Часть 10
После вечерней смены Даня не чувствовал ног. Всё-таки десять часов на ногах в кафе и четыре часа на парах достаточно, чтобы устать. Парень в принципе физически был довольно слабым из-за семейной генетики, но в этот раз подумать о слабом здоровье не получилось. Громкая музыка, буквально смешивалась с истерическим криком, из-за чего крашенный блондин влетел на кухню, увидев, что все расклеенные ими плакаты разорваны, посуда валялась повсюду, а пепельница и несколько стеклянных чашек вдребезги разбиты и рассыпаны по полу. Ещё никогда Даниил не сталкивался с тем, что видел: Кирилл сидел в углу и в слезах пытался привязать себя к батарее. Фёдоров буквально не успевал сообразить, как тут же на него накричали с просьбами, даже угрозами, «съебаться отсюда нахуй», а после умоляли и просили прощения.
Не думая, сосед подбежал к рыжему, пытаясь удержать руки. В них была сжатая и промокшая от чего-то пачка, из-за чего закурить их было просто невозможно. Янченко тут же начал рычать, чтобы Даня не приближался к нему, но парень пытался удержать одногруппника, что контролировал себя даже меньше, чем пьяные подростки на вписках наедине с девушками. Кирилл ничего не мог нормально объяснить, его телефона не было рядом, но музыка была громче, чем от динамика, хотя и колонки видно не было. Было видно только разбитые в мясо костяшки пальцев, а также нездоровую тряску рыжего, которого одолел синдром отмены похлеще, чем людей, курящих дурь.

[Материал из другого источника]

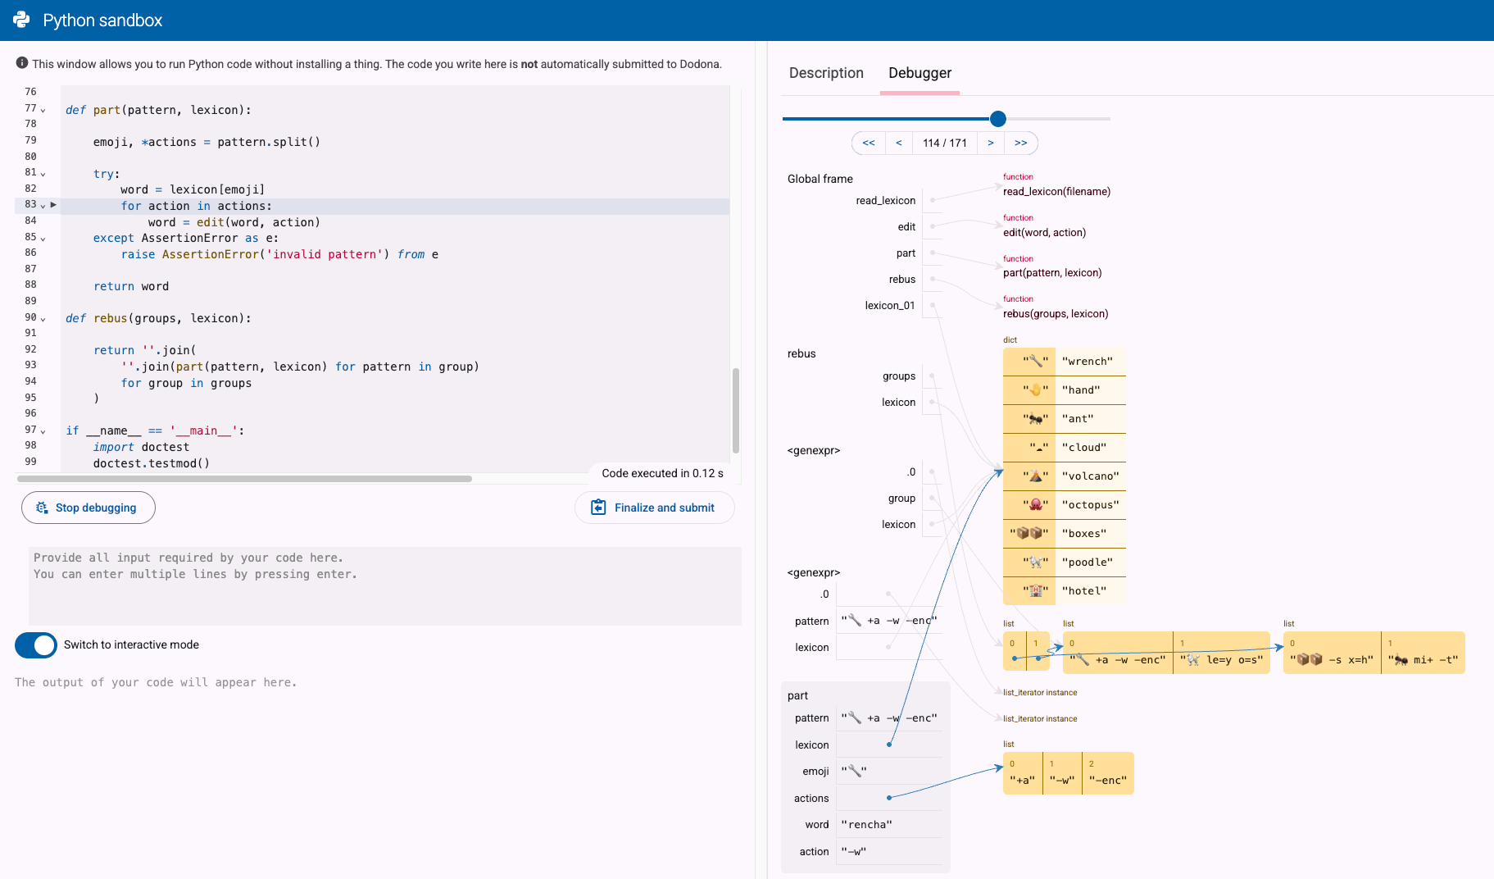Screen dimensions: 1494x879
Task: Advance to next debugger step
Action: [x=991, y=143]
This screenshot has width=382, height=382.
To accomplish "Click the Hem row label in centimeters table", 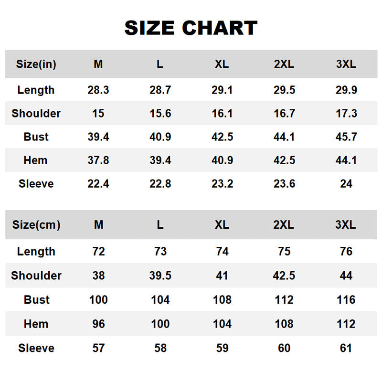I will [x=36, y=323].
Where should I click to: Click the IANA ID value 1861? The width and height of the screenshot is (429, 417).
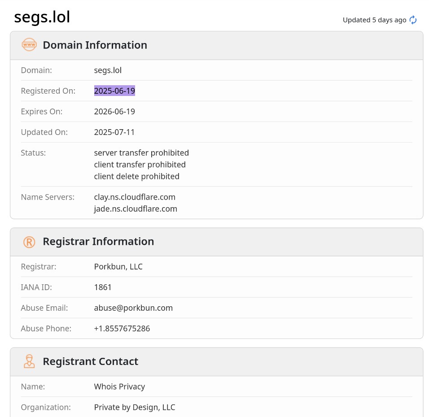tap(103, 287)
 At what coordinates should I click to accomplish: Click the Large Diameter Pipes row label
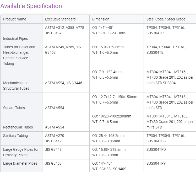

— Съебись, Дань, пожалуйста... – плакал парнишка. – Ты же знаешь, что Маша права, Дань, пожалуйста, я уже нахуй послал тебя, я отвратительнейший человек во всей жизни. Отвратительный, ужасный. Я даже сука бросить курить не могу, я ничего нахуй не могу. Ничего... – задыхался от слёз рыжий.
Даня не знал, что делать. Парню становилось хуже, он начал задыхаться, не в силах произнести хоть что-то. А Фёдоров не медик, потому начал бегать по всей квартире в поиске телефона Кирилла. Холодно было в квартире от того, что Даню охватил страх или из-за открытых во всей квартире окон и балкона? Точно, где может быть срыв сильнее обычного? Только на прокуренном балконе!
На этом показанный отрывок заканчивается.